In fact, I get off on being taller than you, even though it might not happen very often. What falls just above the knee on another girl is going to look downright on me but just accept this before we have dinner with your parents because there's nothing I can do about it and I love my skirts.9. If I tell you I'm 5-foot-9, don't then furrow your brow and tell me I "look taller than that" because you just sound like you think I look like a freak.10.If you feel emasculated and let it show, I'm moving right along to a man who doesn't feel threatened by me.4. And if you're shorter than me, sorry, but I also have a limit on how short I'll go.6. So if we're at da club and one of us visits the bar, we'll make our way back to each other in no time.7. We Talls like to think this is because we're hot, but it's often because we're just really tall and gangly and inherently kind of awkward.8. I don't need you or your friends or anyone else to say, "I'm taller than 12. We love them, we hate them, and sometimes we date them. But even me — a gal of 5 feet and 4 inches — has problems. When you're out in public and people look at you, you wonder if they’re thinking that you’re a girl with a short boyfriend.

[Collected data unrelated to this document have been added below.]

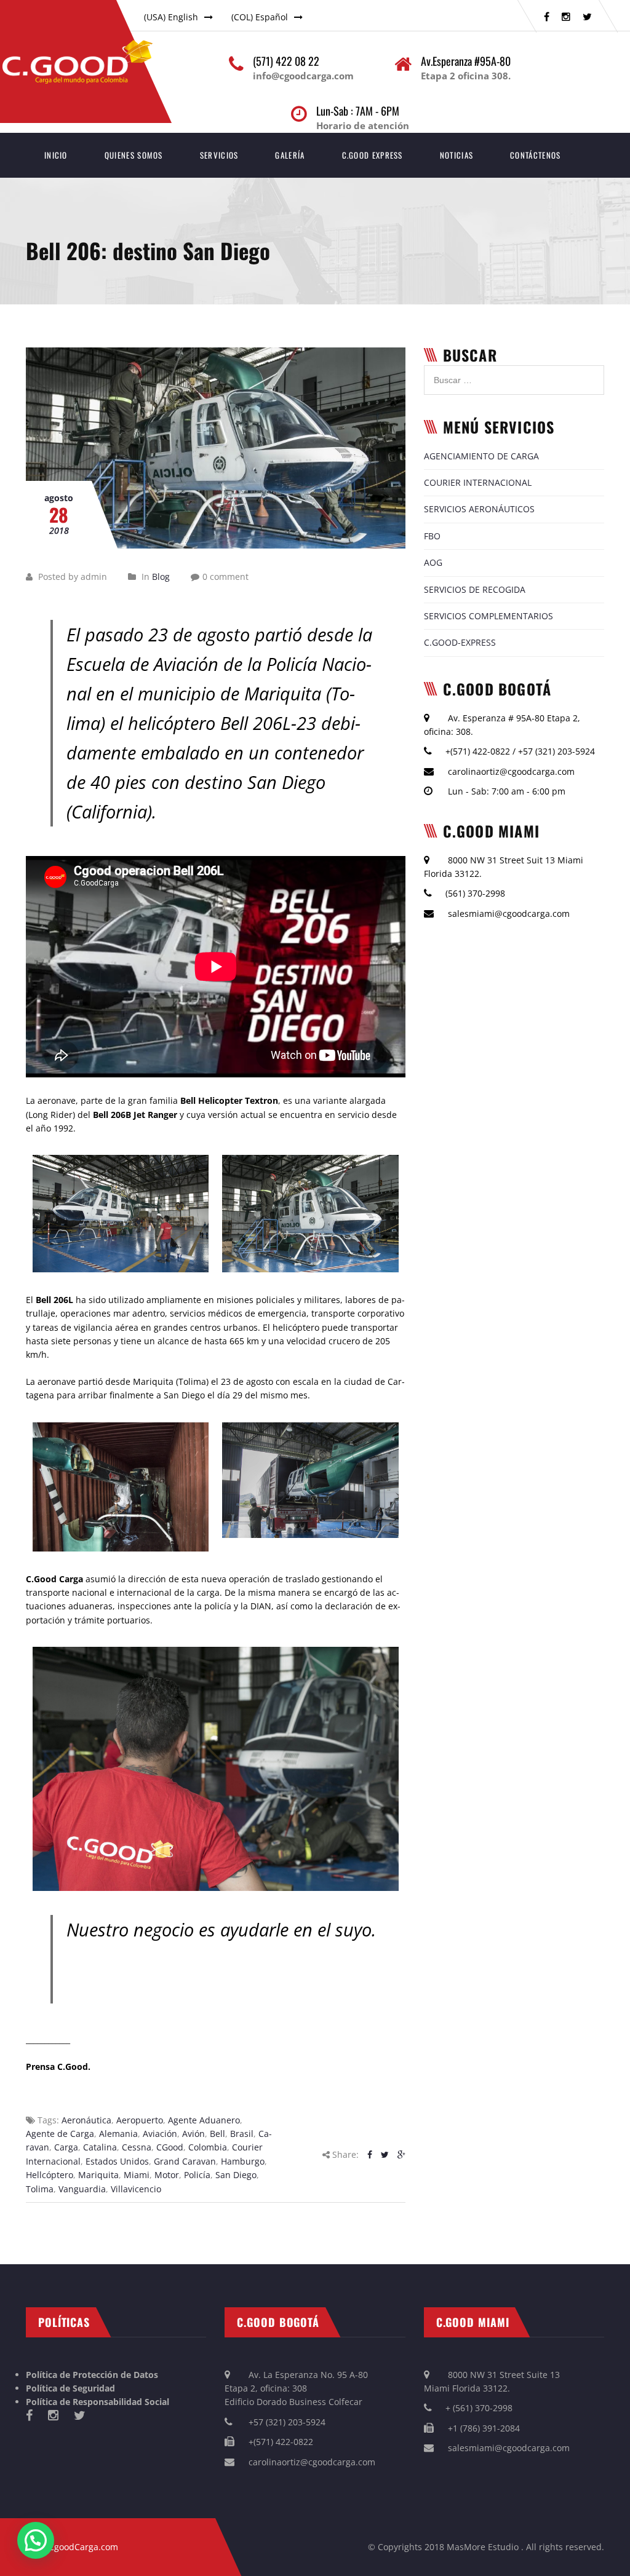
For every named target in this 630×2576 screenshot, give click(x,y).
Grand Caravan (185, 2161)
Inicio (56, 155)
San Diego (236, 2175)
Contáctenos (535, 155)
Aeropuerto (139, 2120)
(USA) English (171, 17)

You used to love being a tall, sexy woman, but now it just feels like a problem over which you have zero control.
Your internalization of the patriarchy makes you question why you're dating him. You feel insecure about it, and that makes you feel like a huge dick.
You try to ignore it, but it's just always an issue. You have a whole new insecurity that you never could have predicted: He makes you feel like a f*cking giant. Then this wouldn't be an issue, and you could go on your merry way without constantly stressing yourself out.
You have to put away your heels and just resign yourself to wearing ballet flats for all eternity.
He had ripped muscles, so he looked like one of those short, heavyweight wrestlers from the movies. Here are 11 very real truths about dating a guy who is shorter than you. Him: “But babe, you look so sexy in high heels.”Me: “I know, but they're so painful and annoying.”What you're really thinking is, “F*ck no.
He wasn't exactly shorter than me, but he had maaaaaaaybe an inch on me. There's nothing wrong with dating a guy who's shorter than you, but it does come with its difficulties. He'll constantly ask you why you always wear flats.
” or “He's really funny, trust me.” Or even, “I don't care about trivial things like height.” You should not have to make justifications about your choice of mate. He likes to brag about his career and how successful he is.
For some reason, people think that you must be desperate for a boyfriend — just because he’s short. You just look so cute standing on that little ledge. ”You just can't help wondering, “Is that suit jacket from the boys’ section at Barney's, or what? So you call him your “little munchkin” and ask if he can reach the top shelf without a stool. He wants to be a “man.”He has a classic Napoleon complex.
Because our seats will be so far back their knees will be at their chins.
says, “Male height is associated with high mate value.
It truly blows that something so seemingly silly could be such a cause of discontent. Also, he's small, so he isn't exactly the cookie-cutter vision of masculinity.